Typically I agree with Jaron, and I don't disagree with him entirely in this case. However he's incorrect in saying: "People love paying for virtual art, clothing and other items in virtual worlds like Second Life, for instance." Companies just aren't making money in Second Life.

I think people are interested in buying something virtual during early stages, then quickly regret it later when they realize that something isn't real. That's very different from buying music in iTunes, which you then own and can listen to whenever/however you want...

 
At 11/29/07, 12:55 PM, Blogger Zentronix said...

That's a really interesting take. I wonder if it harms the larger argument--which is that there needs to be a line drawn when it comes to content creation.

I want to hasten to add that I'm not sure I know yet where the line always gets drawn--the WGA does in their case, and I'm down with them--but I'm certainly tired of seeing rates going down, profits being snatched away from creators, and artists rights being trampled.

 
At 11/30/07, 5:32 PM, Anonymous Anonymous said...

Jeff, I agree with you whole heartedly.
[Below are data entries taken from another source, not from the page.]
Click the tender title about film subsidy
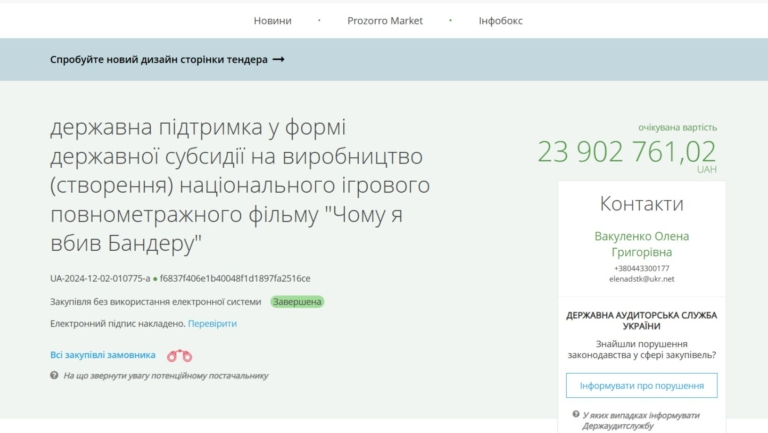click(x=240, y=185)
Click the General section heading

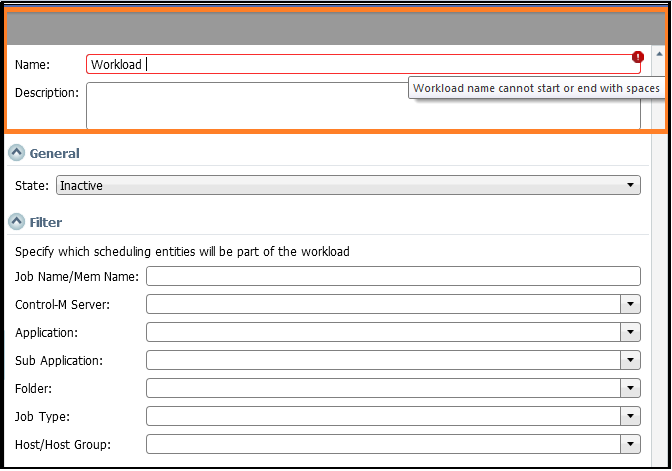54,153
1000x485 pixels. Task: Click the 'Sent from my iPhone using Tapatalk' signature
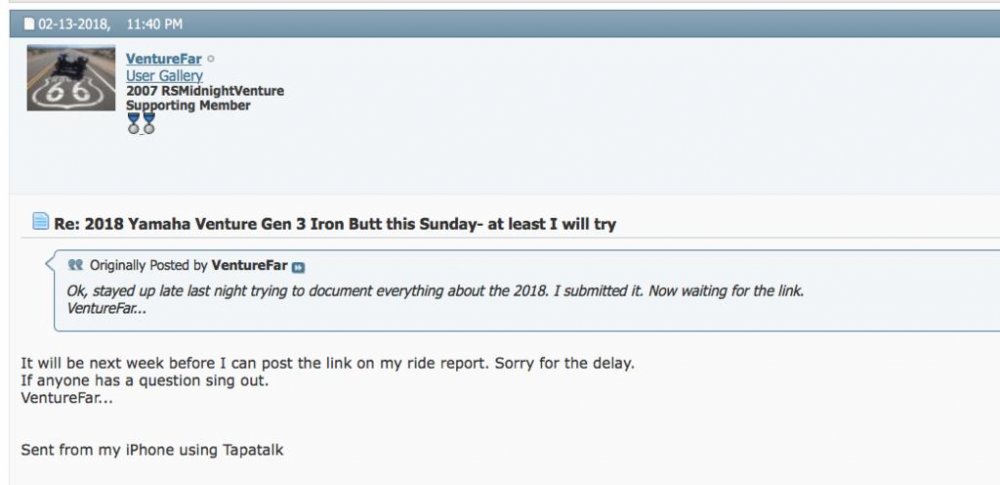(x=152, y=450)
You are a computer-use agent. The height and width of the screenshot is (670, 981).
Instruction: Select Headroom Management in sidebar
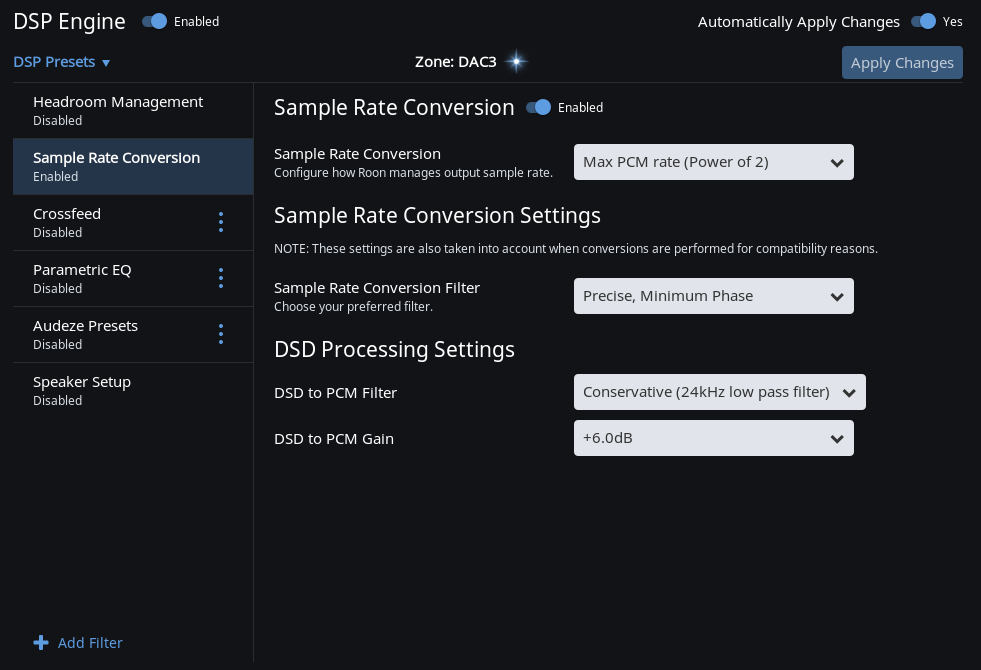pos(118,110)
I think there's a difference though between the 'virtual' content of Second Life and genuine, creative content (like that created by writers such as yourself, or those in the guild). People want to pay for the latter, but not the former. That's why I wish Jaron had left that reference out. But largely I agree with the sentiment. And I definitely agree with you about artists' rights, and content creators getting paid.